Warum möchten Sie die Wehrleitung für die Freiwillige Feuerwehr Alfter nicht weiter übernehmen?
Heinz Peter Zimmermann: Ich werde bald 56 Jahre alt und nach der Laufbahnverordnung ohnehin mit 60 Jahren aus dem aktiven Dienst ausscheiden. Die Weichen für die Nachfolge wurden bereits vor sechs Jahren gestellt, und es ist nur konsequent, dies jetzt auch umzusetzen, zumal ausreichend geeignete Führungskräfte für die kommenden Aufgaben bereitstehen.

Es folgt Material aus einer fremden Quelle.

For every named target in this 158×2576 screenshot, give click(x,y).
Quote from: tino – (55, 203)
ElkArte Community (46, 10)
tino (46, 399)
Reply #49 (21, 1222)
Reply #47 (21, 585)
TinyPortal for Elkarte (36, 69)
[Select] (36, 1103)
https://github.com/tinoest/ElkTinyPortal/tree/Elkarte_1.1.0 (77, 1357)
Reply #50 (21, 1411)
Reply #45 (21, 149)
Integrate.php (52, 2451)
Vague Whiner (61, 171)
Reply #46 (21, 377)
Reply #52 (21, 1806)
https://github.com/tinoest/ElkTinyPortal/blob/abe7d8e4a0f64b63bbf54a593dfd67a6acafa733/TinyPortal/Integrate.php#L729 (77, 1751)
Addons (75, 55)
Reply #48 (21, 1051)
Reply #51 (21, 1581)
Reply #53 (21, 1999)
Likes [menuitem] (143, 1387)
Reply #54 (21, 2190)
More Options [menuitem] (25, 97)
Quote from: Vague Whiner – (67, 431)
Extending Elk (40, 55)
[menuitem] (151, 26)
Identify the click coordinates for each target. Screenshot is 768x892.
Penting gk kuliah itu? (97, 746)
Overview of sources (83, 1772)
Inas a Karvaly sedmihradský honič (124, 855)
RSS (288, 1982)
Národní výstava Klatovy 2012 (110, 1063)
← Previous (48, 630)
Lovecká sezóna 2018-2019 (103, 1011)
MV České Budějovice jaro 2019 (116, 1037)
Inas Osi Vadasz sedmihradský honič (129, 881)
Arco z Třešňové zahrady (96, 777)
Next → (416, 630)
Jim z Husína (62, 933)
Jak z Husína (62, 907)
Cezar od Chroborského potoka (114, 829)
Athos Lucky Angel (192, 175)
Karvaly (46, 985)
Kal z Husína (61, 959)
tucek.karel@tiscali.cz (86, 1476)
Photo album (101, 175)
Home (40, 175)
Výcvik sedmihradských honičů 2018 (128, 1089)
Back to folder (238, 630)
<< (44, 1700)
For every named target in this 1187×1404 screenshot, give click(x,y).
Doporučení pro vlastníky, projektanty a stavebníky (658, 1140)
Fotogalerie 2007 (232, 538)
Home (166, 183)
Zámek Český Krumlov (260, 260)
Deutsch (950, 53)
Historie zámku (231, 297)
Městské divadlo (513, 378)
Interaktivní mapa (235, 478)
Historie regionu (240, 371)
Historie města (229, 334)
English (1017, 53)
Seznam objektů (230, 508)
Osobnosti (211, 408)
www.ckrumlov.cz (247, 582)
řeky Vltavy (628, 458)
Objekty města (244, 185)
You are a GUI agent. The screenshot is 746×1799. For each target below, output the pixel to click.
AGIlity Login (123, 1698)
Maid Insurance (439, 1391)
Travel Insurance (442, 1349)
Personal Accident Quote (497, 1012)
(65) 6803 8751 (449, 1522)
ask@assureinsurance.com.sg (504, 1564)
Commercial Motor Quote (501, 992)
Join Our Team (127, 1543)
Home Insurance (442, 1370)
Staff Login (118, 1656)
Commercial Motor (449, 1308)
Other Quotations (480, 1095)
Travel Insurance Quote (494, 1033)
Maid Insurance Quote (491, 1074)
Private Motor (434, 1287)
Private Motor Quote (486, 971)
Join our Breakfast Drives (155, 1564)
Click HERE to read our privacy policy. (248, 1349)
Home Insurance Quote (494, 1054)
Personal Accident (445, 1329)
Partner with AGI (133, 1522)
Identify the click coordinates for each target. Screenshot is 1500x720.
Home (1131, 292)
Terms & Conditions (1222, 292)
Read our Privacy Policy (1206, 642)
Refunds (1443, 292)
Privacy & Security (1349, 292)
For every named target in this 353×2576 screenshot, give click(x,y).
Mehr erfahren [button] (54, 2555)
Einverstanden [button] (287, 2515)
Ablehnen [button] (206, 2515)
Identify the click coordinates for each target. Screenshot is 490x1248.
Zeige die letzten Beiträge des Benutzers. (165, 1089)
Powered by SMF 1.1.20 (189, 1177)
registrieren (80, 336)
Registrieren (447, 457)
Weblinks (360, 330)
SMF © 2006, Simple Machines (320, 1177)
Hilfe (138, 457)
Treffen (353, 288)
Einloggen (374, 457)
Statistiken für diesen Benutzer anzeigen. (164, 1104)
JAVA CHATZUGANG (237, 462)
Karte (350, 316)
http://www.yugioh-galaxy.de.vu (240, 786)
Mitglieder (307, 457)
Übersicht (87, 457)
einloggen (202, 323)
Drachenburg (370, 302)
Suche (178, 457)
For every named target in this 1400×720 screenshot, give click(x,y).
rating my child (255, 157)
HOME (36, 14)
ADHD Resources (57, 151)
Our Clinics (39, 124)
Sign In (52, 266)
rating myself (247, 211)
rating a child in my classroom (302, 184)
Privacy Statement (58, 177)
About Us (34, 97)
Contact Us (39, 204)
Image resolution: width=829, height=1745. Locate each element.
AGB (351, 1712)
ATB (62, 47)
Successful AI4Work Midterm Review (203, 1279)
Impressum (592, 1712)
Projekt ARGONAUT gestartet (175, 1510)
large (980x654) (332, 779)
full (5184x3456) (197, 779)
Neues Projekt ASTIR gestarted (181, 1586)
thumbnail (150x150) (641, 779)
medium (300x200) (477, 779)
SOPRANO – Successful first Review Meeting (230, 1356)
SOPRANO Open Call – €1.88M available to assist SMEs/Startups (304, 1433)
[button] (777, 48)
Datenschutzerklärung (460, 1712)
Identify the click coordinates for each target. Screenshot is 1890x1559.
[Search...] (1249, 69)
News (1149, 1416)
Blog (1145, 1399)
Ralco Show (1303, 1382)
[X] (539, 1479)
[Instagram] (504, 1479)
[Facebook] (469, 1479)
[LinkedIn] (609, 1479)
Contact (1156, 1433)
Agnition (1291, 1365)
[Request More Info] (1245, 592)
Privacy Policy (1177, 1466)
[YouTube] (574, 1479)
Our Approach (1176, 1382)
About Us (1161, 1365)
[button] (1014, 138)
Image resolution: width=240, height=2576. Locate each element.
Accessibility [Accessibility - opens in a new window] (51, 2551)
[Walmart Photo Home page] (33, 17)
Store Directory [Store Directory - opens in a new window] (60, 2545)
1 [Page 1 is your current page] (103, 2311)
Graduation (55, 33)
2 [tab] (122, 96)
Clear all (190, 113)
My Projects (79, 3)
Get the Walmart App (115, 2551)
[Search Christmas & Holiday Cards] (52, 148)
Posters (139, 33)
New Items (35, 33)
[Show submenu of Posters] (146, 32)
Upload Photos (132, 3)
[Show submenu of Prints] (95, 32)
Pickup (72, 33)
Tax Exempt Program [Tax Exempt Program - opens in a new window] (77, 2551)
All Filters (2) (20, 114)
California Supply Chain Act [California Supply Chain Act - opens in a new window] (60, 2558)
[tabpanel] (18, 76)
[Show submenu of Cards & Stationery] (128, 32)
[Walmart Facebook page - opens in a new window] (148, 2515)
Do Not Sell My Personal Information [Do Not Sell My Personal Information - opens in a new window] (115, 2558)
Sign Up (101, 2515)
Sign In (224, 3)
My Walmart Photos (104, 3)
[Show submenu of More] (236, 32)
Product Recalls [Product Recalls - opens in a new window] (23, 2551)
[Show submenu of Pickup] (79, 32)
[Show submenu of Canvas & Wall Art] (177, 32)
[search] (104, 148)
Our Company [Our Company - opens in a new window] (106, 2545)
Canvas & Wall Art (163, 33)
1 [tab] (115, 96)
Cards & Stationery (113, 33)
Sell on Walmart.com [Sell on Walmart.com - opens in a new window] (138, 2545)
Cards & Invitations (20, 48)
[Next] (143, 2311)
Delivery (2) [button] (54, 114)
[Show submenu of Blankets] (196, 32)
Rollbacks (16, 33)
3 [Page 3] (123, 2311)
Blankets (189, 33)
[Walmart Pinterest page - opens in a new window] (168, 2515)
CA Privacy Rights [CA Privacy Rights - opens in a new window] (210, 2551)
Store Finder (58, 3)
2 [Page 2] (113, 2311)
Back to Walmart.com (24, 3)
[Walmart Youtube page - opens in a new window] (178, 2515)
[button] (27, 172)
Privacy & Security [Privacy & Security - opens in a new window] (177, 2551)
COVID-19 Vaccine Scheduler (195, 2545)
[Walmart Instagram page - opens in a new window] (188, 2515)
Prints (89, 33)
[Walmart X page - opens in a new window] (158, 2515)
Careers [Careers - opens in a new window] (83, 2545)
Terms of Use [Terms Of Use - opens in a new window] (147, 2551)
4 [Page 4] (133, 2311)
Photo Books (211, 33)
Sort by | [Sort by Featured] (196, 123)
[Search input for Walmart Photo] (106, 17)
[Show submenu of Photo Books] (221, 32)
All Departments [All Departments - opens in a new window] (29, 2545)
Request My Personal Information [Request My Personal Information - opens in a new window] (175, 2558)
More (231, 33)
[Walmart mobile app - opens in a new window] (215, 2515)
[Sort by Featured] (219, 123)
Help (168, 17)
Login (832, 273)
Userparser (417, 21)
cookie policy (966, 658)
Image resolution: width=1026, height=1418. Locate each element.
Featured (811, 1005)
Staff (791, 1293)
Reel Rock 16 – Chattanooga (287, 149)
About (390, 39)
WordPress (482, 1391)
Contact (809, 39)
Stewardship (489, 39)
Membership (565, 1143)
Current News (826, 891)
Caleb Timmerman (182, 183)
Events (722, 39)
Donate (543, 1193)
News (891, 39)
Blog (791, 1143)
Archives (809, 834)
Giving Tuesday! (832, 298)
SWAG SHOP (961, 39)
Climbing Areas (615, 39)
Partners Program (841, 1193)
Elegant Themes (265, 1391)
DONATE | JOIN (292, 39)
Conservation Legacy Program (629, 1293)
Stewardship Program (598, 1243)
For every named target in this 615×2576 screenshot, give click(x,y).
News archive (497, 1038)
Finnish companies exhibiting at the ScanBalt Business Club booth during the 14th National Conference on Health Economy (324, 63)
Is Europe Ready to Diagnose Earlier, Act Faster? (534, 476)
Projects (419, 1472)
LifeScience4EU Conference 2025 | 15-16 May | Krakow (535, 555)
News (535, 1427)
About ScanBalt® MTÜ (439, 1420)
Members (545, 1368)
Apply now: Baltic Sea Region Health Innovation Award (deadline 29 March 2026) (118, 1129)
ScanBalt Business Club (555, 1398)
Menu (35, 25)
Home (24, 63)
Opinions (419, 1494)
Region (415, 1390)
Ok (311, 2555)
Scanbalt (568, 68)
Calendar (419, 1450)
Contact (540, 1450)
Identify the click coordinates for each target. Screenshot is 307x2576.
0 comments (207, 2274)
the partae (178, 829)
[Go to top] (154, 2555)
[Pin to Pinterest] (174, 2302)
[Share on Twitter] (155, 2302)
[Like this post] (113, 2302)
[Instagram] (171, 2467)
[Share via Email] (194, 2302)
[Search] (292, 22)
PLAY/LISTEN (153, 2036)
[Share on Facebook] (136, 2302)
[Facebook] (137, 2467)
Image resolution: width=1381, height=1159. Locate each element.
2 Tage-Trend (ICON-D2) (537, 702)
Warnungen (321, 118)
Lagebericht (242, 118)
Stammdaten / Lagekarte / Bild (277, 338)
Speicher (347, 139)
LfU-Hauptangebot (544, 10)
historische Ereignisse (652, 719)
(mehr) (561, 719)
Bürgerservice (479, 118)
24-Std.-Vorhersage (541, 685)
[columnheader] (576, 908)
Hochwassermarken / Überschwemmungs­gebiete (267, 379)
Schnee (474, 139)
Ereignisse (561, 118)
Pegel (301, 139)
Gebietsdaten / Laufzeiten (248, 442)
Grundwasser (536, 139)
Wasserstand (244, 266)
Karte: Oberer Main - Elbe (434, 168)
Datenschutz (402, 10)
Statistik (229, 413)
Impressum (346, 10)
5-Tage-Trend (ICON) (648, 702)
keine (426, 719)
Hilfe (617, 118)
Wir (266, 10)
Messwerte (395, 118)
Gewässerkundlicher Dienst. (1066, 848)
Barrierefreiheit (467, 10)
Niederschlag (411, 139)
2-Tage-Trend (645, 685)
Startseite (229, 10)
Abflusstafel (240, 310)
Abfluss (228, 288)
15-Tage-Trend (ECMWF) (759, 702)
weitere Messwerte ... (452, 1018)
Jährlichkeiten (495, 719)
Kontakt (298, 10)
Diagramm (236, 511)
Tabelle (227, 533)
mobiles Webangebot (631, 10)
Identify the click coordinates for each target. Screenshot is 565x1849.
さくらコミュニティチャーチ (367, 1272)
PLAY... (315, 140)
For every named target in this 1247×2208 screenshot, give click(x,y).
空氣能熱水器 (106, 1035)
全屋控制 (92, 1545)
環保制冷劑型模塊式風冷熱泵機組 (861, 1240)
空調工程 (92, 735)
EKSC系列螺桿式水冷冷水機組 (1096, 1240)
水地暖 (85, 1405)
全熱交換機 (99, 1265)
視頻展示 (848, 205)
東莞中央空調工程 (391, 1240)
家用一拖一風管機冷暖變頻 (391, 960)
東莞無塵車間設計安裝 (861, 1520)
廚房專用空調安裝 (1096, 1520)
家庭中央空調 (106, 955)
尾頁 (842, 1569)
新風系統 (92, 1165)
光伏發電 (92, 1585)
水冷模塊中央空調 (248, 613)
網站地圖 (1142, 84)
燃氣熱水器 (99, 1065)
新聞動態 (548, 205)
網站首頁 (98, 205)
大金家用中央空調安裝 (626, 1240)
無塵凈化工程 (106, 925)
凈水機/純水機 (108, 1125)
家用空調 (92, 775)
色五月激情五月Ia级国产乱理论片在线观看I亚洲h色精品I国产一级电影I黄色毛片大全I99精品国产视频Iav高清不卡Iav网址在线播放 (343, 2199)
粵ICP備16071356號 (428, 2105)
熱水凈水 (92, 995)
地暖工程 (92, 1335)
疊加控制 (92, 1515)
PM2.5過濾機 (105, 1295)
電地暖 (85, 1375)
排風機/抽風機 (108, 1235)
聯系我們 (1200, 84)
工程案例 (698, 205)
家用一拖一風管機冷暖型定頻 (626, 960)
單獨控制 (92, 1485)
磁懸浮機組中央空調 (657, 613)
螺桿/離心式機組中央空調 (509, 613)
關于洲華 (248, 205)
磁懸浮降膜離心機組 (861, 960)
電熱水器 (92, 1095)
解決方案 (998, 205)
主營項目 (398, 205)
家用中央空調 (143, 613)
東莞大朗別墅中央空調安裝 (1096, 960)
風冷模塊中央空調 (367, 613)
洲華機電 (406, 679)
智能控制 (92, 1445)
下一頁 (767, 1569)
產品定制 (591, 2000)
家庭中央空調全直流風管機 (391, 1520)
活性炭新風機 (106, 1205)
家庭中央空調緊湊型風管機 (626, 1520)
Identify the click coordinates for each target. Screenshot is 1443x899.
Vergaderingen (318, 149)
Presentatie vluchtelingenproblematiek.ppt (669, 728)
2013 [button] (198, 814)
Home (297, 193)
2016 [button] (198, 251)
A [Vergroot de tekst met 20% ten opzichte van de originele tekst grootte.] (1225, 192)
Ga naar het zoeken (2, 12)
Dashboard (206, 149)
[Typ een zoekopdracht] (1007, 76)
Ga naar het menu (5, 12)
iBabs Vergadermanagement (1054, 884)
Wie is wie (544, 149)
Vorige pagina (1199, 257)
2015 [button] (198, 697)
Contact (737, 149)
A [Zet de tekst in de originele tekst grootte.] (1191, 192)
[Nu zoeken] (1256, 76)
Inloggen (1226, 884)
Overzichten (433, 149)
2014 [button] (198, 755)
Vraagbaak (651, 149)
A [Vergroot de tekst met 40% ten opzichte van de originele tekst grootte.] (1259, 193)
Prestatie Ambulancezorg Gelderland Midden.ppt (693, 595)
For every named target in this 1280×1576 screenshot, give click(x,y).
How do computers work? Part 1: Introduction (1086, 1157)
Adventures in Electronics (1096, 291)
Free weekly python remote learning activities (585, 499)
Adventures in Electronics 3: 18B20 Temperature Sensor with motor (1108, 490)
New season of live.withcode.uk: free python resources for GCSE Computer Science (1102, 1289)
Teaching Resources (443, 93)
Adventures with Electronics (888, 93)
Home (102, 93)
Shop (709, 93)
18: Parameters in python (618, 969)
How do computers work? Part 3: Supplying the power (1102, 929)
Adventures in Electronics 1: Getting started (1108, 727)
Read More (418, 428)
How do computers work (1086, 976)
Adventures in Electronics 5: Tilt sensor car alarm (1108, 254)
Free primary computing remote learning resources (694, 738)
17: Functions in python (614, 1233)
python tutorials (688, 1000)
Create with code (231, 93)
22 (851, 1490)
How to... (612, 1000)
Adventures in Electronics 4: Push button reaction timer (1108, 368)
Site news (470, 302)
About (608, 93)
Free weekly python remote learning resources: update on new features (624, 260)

Was empfinden Sie als größte Belastung im Amt als verantwortlicher Wehrleiter?
Zimmermann: In der Leitungsposition ist das heutzutage ein Zweitberuf. Sie führen praktisch eine Firma mit über 200 Mitarbeitern. Die Einsätze sind dabei das Wenigste. Dagegen ist der Zeitaufwand für die Verwaltung wie Personalführung, Beschaffung und Ausbildung enorm. Im Ehrenamt ist das fast nicht mehr leistbar.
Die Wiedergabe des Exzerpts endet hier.